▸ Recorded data
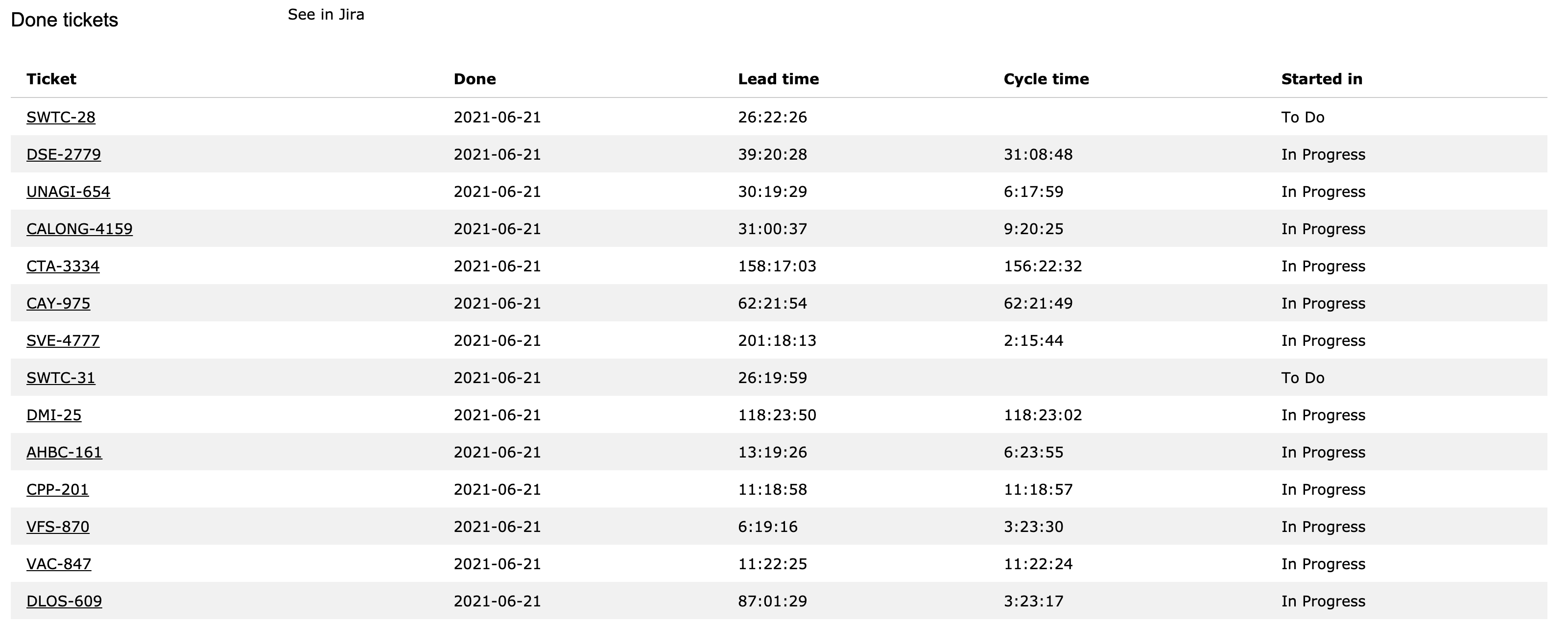Click the SVE-4777 ticket link
The image size is (1568, 627).
click(63, 340)
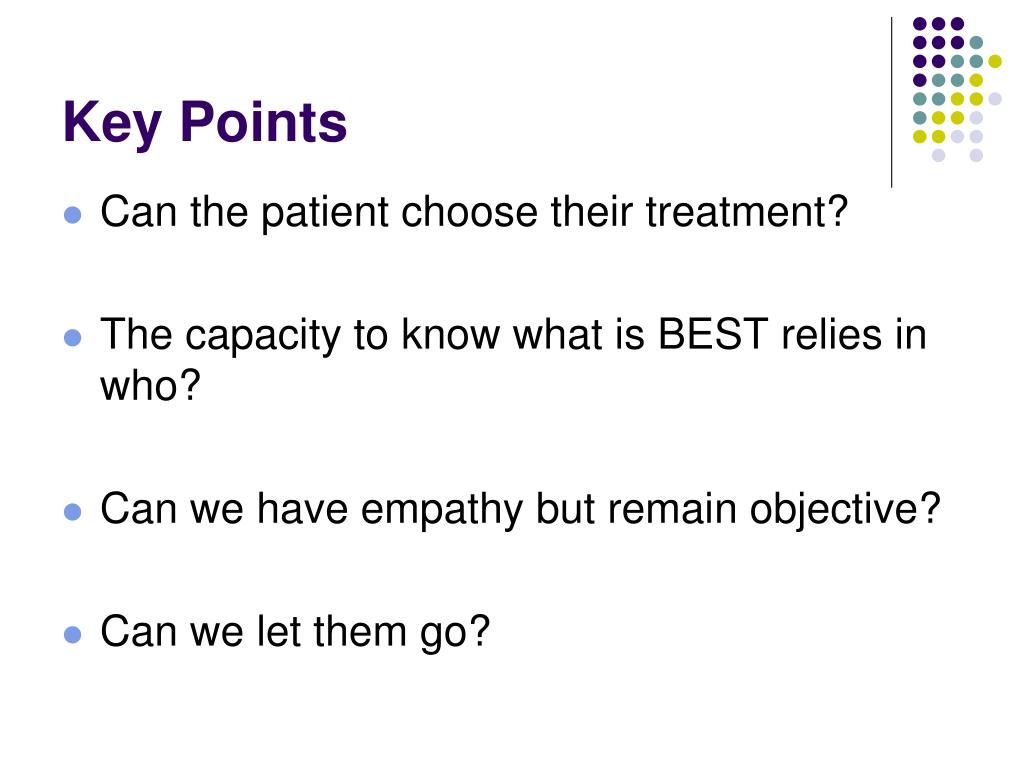Click the word 'capacity' in second bullet
The width and height of the screenshot is (1024, 768).
point(263,336)
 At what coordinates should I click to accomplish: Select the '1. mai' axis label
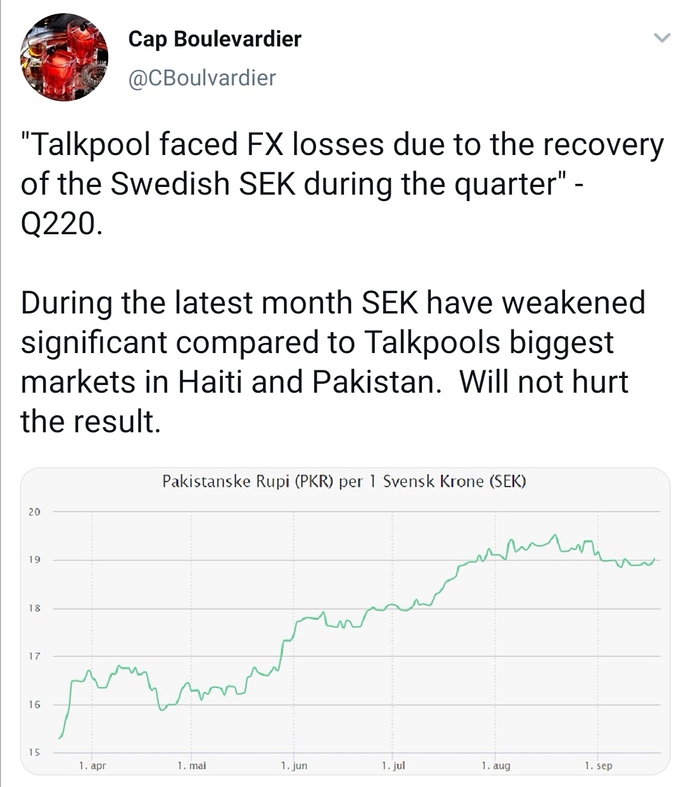192,765
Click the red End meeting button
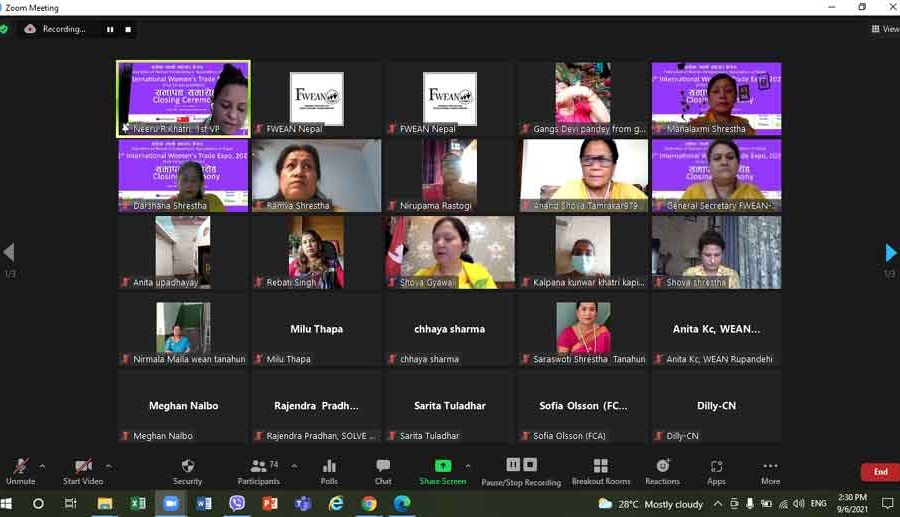Image resolution: width=900 pixels, height=517 pixels. (x=880, y=472)
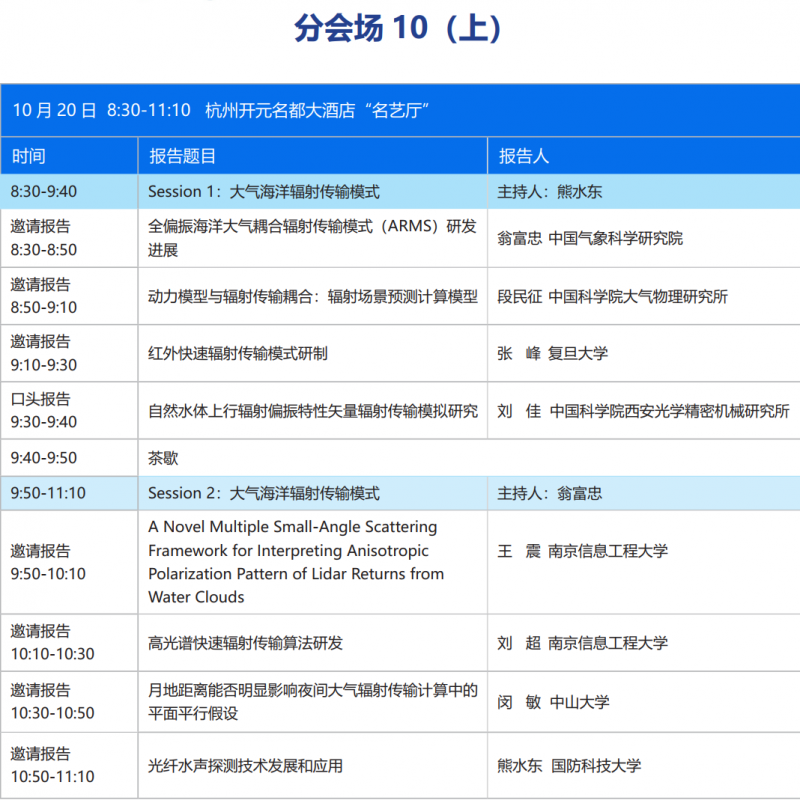
Task: Click host cell 主持人：翁富忠
Action: coord(550,493)
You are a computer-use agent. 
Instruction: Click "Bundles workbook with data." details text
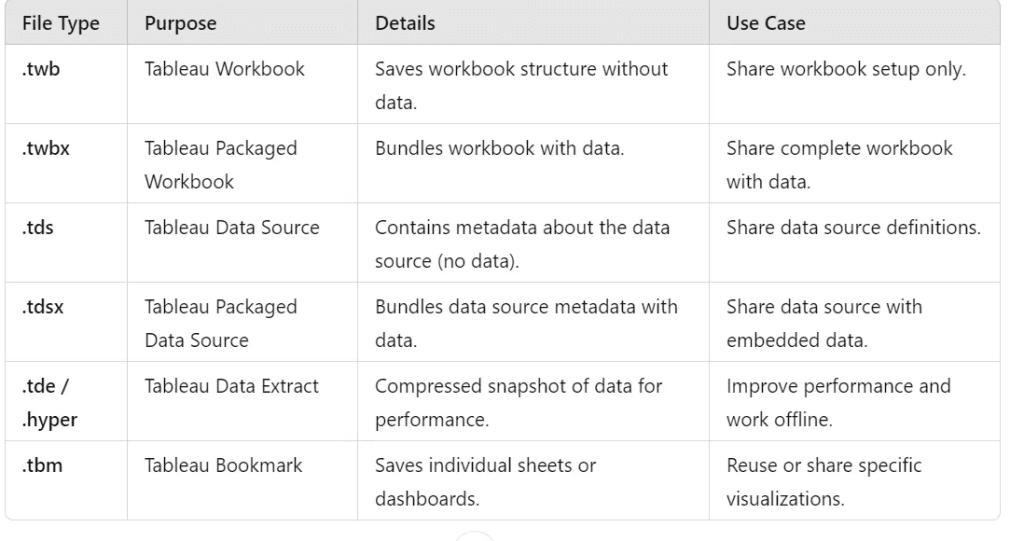[x=501, y=148]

▸ TASK DETAILS
Extract every line of the listing above word for word, leaving out the pictures.

▸ EXERCISE OUTPUT
Click the SVE-4777 ticket link
The image size is (1568, 627).
click(63, 340)
Click the word 'capacity' in second bullet
The width and height of the screenshot is (1024, 768).
point(263,336)
 At what coordinates should I click to accomplish: Select the '1. mai' axis label
192,765
Click the red End meeting button
Image resolution: width=900 pixels, height=517 pixels. (x=880, y=472)
Task: Click host cell 主持人：翁富忠
Action: coord(550,493)
You are a computer-use agent. 
Instruction: Click "Bundles workbook with data." details text
[x=501, y=148]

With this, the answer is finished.